RÍO ARRIBA
Poner la mano en el fuego
Q uién se atreve a poner la mano en el fuego por alguien hoy en día? A la vista de lo que se ve en televisión, todavía quedan políticos que lo hacen, pero suena más a declaración teatral que a convicción profunda y sincera. Al fin y al cabo, no son pocos los que, si se dan las circunstancias, se llevarían un buen chasco con conocidos y familiares: que se lo digan a esos ciudadanos centroeuropeos que, un buen día, descubren que ese vecino plácido y ejemplar que sacaba a pasear el perro tenía el jardín lleno de cráneos; o a esa señora que ignoraba que su esposo enviaba anónimos o se gastaba lo que no tiene en una máquina tragaperras.

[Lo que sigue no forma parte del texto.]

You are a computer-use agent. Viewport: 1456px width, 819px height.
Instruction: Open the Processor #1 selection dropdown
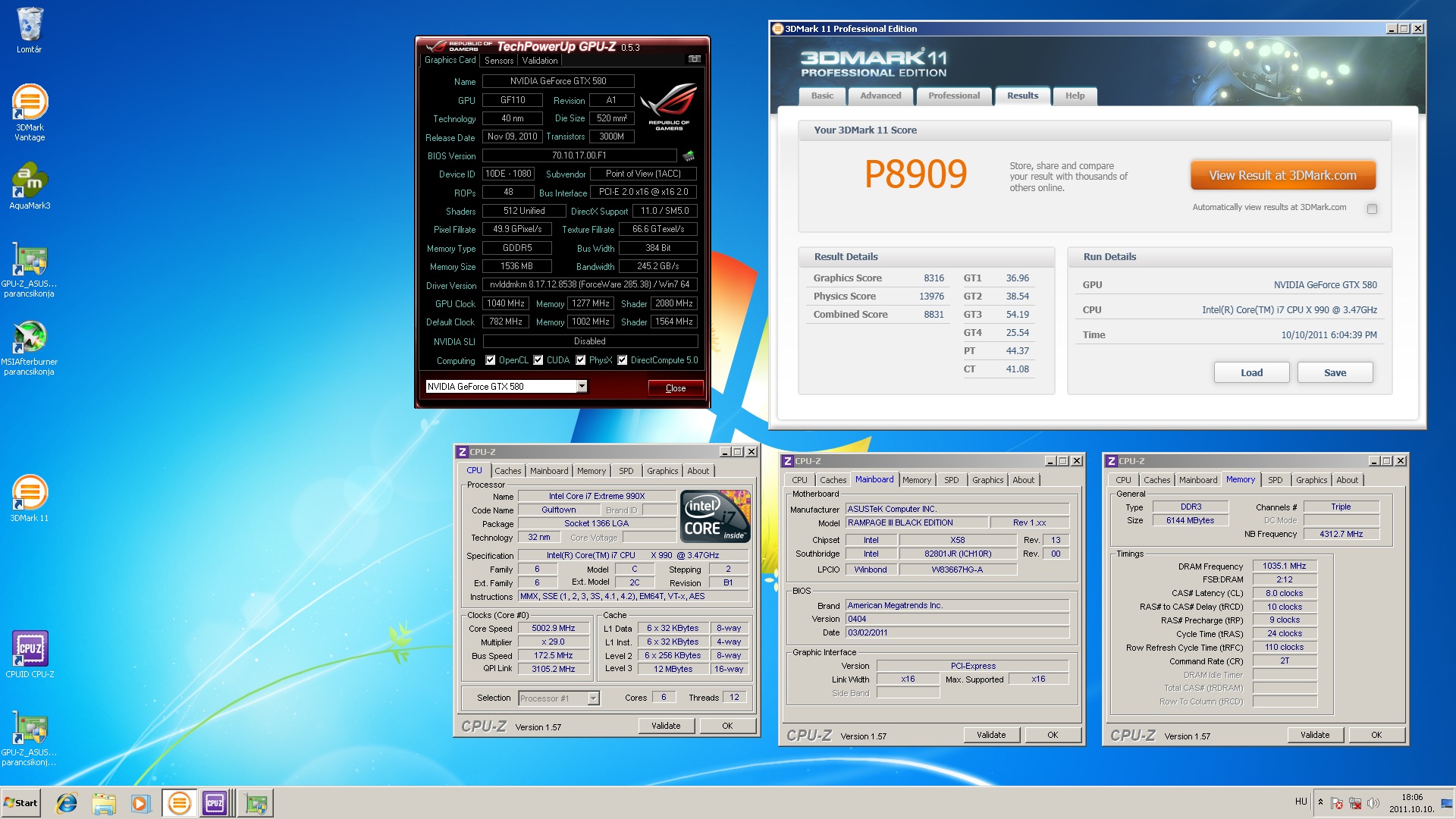[x=593, y=698]
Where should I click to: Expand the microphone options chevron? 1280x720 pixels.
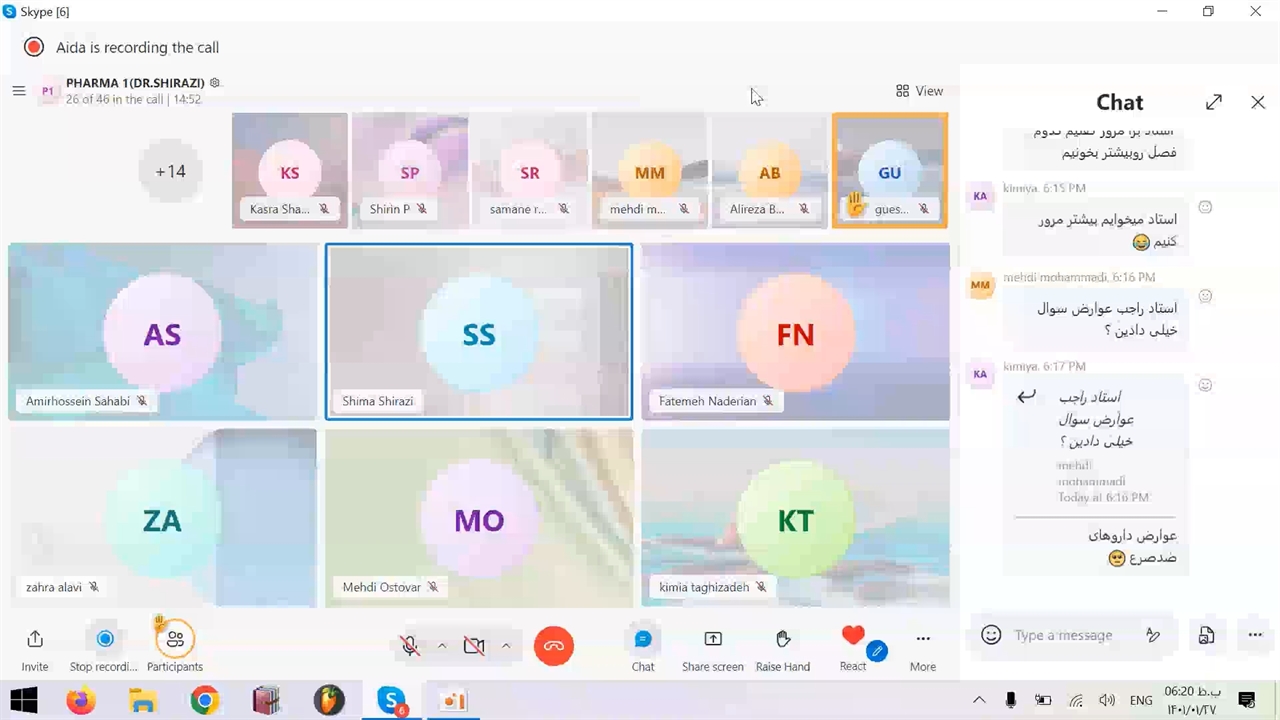point(442,646)
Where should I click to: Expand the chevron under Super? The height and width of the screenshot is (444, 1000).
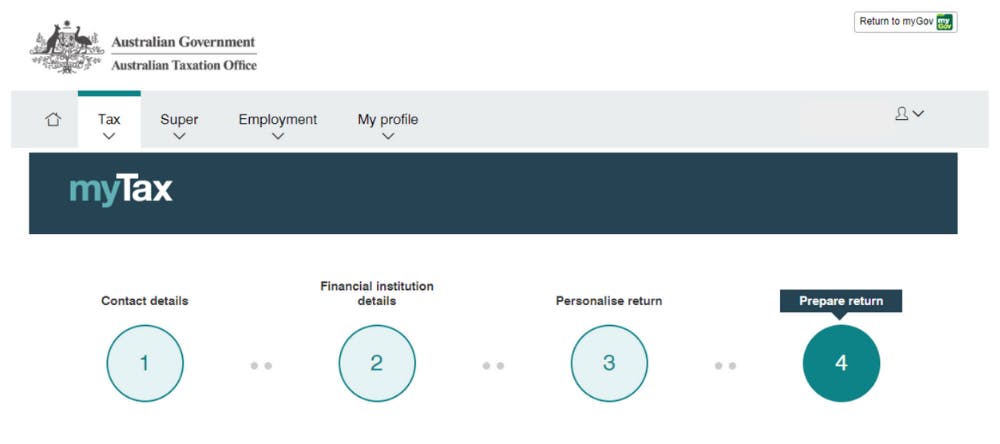[179, 136]
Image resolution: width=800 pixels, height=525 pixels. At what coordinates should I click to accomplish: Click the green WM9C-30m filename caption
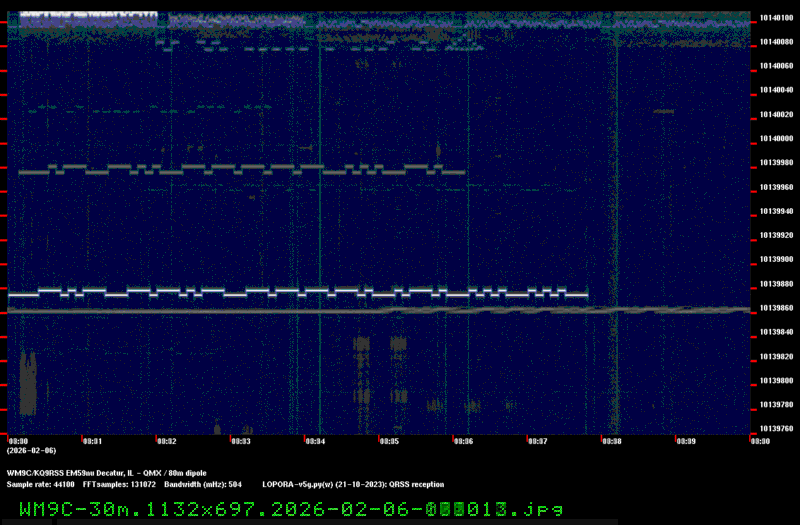tap(290, 508)
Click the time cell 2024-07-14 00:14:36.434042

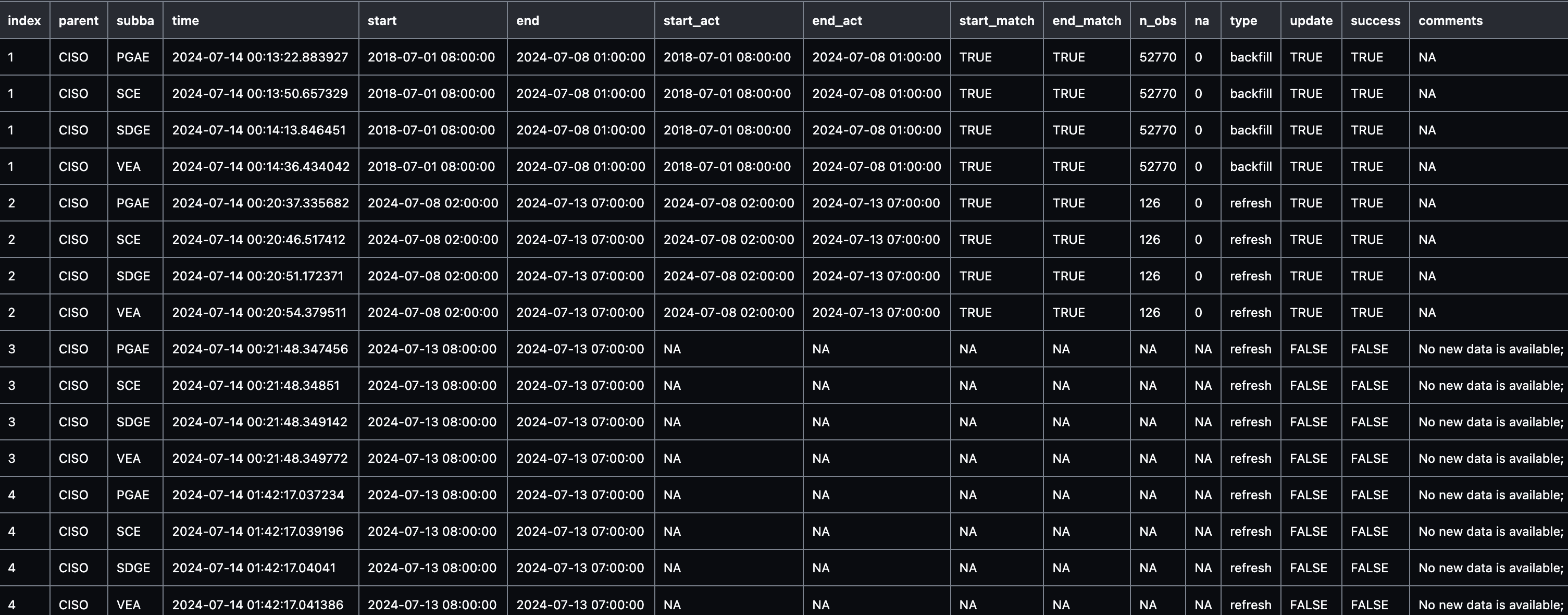pos(260,167)
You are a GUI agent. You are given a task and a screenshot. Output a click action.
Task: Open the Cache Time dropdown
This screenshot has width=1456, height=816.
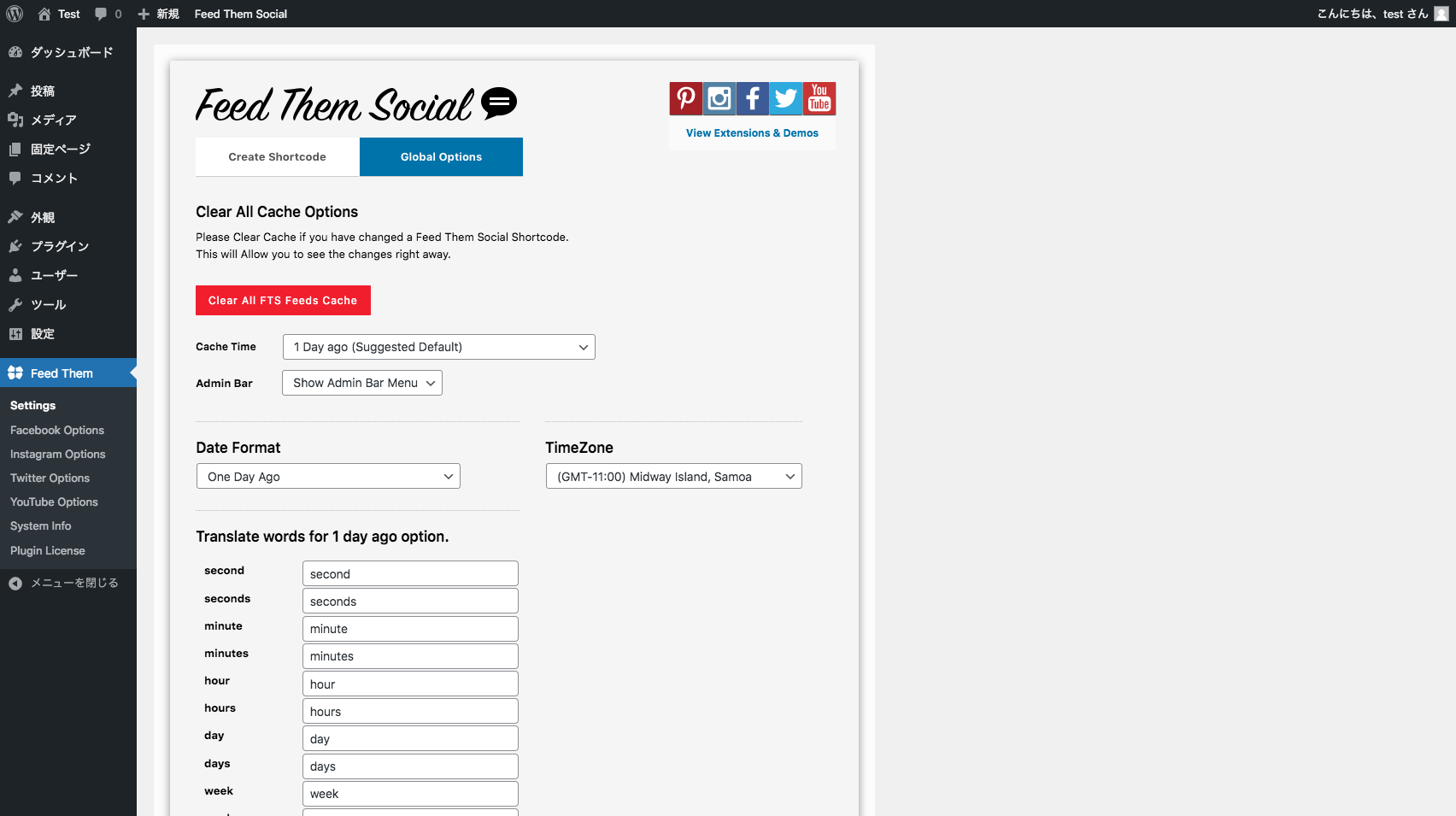pos(438,347)
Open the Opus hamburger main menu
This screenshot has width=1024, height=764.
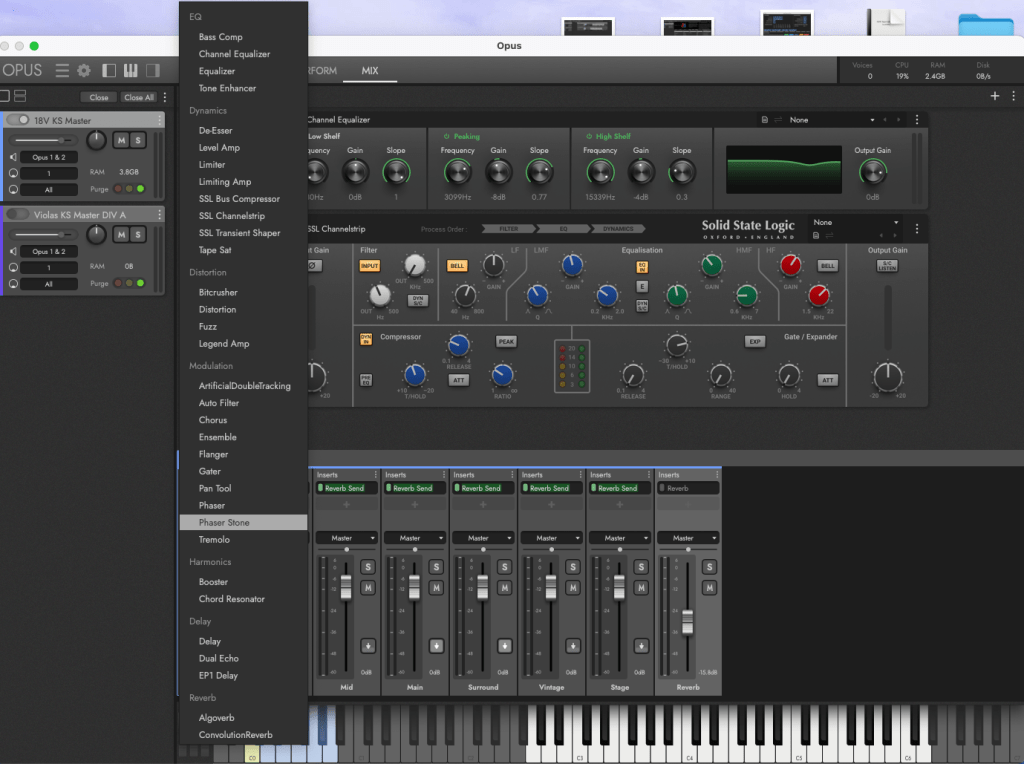[62, 70]
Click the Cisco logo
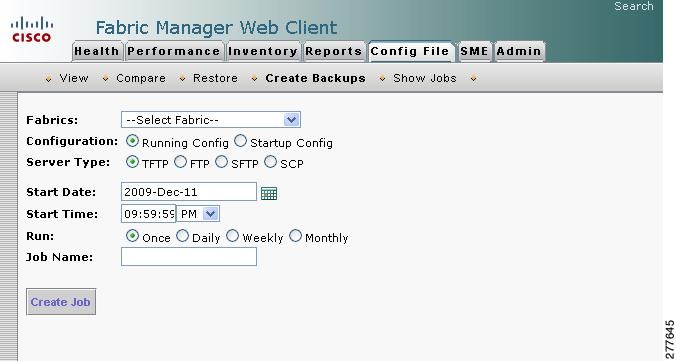Viewport: 676px width, 361px height. pos(32,29)
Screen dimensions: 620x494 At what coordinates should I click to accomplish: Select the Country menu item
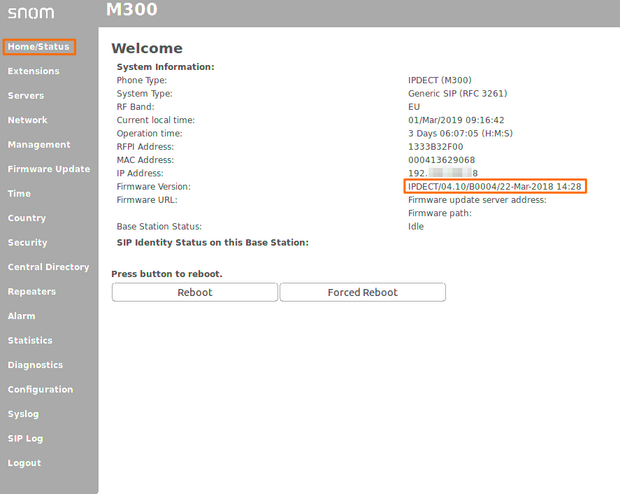(x=27, y=218)
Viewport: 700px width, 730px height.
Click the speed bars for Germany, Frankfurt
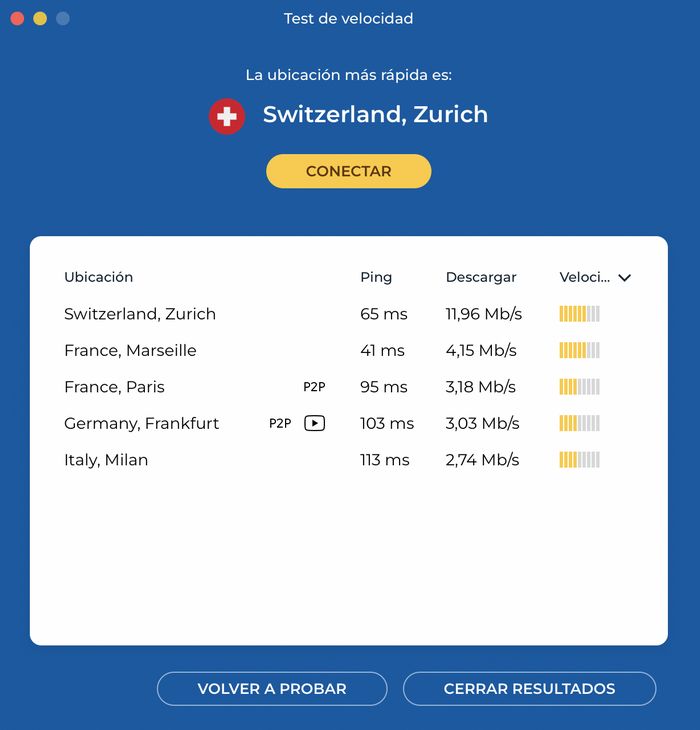(x=579, y=423)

A los periodistas les gusta arrinconar a los políticos con esa pregunta, por ver si pican o se mojan, y estos, que saben lo que hay, amagan una sonrisa y tragan saliva antes de responder. Una densa y viscosa bola de saliva, todo hay que decirlo. ¿De quién fiarse, por quién comprometer mi palabra y mi honor?, mascullan. A veces, claro, no les queda otro remedio que definirse y pasado un tiempo, en ocasiones apenas unas horas, empalidecen al ver que ese camarada por el que hubieran dado su vida, a quien, en un apuro, hasta hubiesen prestado dinero, era un farsante calculador, un granuja de medio pelo, un petimetre retozón y sin escrúpulos. Hombres serios, respetuosos y venerables convertidos de la noche a la mañana en crápulas que gastaban el dinero público en putas y ruletas. Menudo trago.
Hubo un tiempo, no obstante, en que a la gente le bastaba darse un apretón de manos para comprometer su palabra: aquí en León, sin ir más lejos, cuando los labradores se afanaban en las ferias y sellaban leal y amistosamente cualquier compraventa. Los que aún siguen vivos alucinarán con el espectáculo de ver a tanto honorable durmiendo en la cárcel y, en su fuero interno, deben preguntarse si este es el mismo país en que nacieron o si, vayan ustedes a saber, España ha sido invadida por una turba de marcianos. Muchos de esos marcianos visten corbata pero otros lucen ropajes hípsters o de mercadillo. Hay vegetarianos que usan palillo y se sacan de las muelas restos de salchichón.
¿Queda alguien de quien fiarse; a quien se pueda iluminar con la lámpara de Diógenes? Yo me conformo con que, de poner la mano en el fuego por un político, solo me acabe oliendo la yema de los dedos a chamusquina. No aspiro a más. No exigiré pureza ni honestidad máximas; ni siquiera me rasgaré las vestiduras si se ponen bisoñé o me suben los impuestos. Me bastará con que, en caso de que los devoren las llamas del infierno, tengan la decencia de pagar lo que deben y, en un gesto de aplomo y gallardía, metan las manos en los bolsillos y devuelvan las llaves del Jaguar.